Continuous long-term 5-fluoro-2'-deoxyuridine (floxuridine; FUDR) infusion frequently causes severe and dose-limiting gastrointestinal toxicity when administered at a constant rate at commonly prescribed dose levels. In preclinical studies, a circadian infusion pattern peaking late in the daily activity phase was better tolerated and had superior antitumor activity than a constant infusion against a transplanted tumor. Based upon these data and upon other chronobiological cytokinetic and pharmacologic considerations, we compared a circadian patterned variable rate infusion with a maximal flow rate in the late afternoon/early evening and minimum flow rate during the early morning hours to a constant rate infusion in 54 patients with widespread cancer.
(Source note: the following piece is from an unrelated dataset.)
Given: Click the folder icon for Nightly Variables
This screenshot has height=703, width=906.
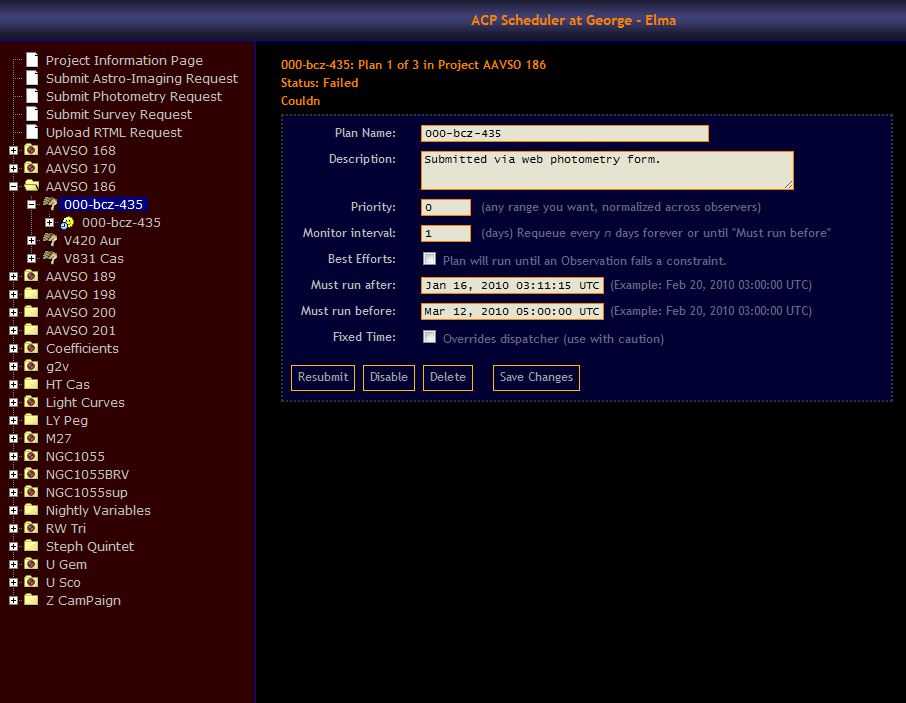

All FUDR infusions were administered using an implanted drug pump. In a pilot crossover study and a second randomized trial, patients with metastatic malignancies treated with equal dose intensities experienced less frequent and less severe diarrhea, nausea, and vomiting following variable rate infusion. In a third study, the dose intensity of variable rate infusion was escalated stepwise to determine the maximum-tolerated dose. Patients receiving time-modified FUDR infusion tolerated an average of 1.45-fold more drug per unit time while evincing minimal toxicity. FUDR infusion was found to have activity against progressive metastatic renal cell cancer (RCC). Increased dose intensity achieved by optimal circadian shaping may improve the therapeutic index of infusional FUDR and may help control malignancies that are refractory to conventional chemotherapy.